Saturday, March 17, 2007

On civil unions for everyone:

In Turkey, in many ways a more truly secular society than the U.S., marriage is a civil ceremony for everyone. The legal ceremony-- which is very brief and to the point, consists of: the couple stating their intention to be joined legally; the entering of the event into the record books of the municipality with the signatures of the couple, the official and 2 witnesses; and, occasionally, a short speech on the importance of marriage—is carried out by a government official usually at a party that resembles an American wedding reception. Those who wish to have an Imam (or minister or priest) sanction the marriage, seek one out separately. For some people the official ceremony is the “real” wedding and for others the religious one is most important-- that’s up to the couple and their families. The state sidesteps the issue, as it should, by not allowing religious leaders to be vested with powers of the state. Or, more accurately, it preempts it. In a truly secular society, this never becomes an issue in the first place.

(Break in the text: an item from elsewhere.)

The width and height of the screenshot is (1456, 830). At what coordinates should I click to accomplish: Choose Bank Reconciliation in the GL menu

That we have such trouble in the U.S. with the separation of church and state is largely an accident of history. Clearly our founders meant us to have a secular state. Because it was born of a more religious state, colonized by Christians, organized in its early days around churches, and made strong through public education that was-- for much of its history-- religious, the U.S. has out of habit, and sometimes political will, taken on certain characteristics of a religious state (In God we trust).

It is not, I would argue, an accident of history that we have a pluralistic society. It is, instead, the nature of America to welcome citizens of all kinds. The assertion of our Declaration of Independence that all (men) are created equal permeates our national self-image. Before there was even a democracy here, pilgrims came seeking freedom. “Give me your tired, your poor, yearning to breathe free,” the statue of liberty beckons. Our Constitution’s dictate of separation of church and state implies that we are open to being a home to people of all faiths.

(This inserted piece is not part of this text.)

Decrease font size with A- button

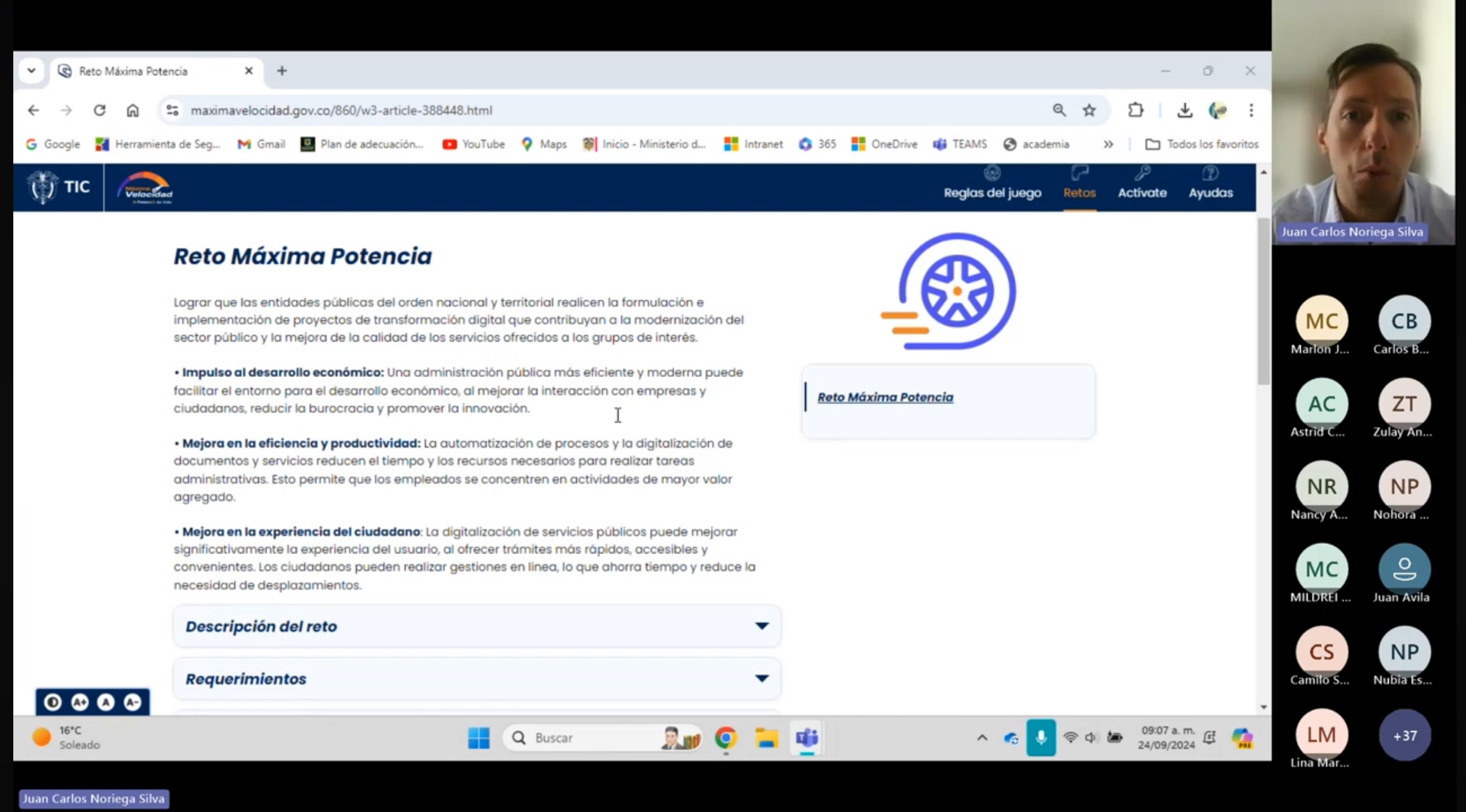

Our citizens subscribe to many different religions or to no religion at all. They have many different styles of life and, under our Constitution, they are free to choose what they do privately. Even if you don’t believe this is a secular democracy by doctrine, certainly it is one de facto by virtue of our diverse population.

Now some citizens want to ammend our secular Constitution to deny others the right to marry based on religious ideas that aren't common to all. If we want to keep our democracy from flying apart, we need to affirm that it is a secular one. We should take a lesson from Turkey. We should make church and state truly separate by making civil union and religious marriage separate.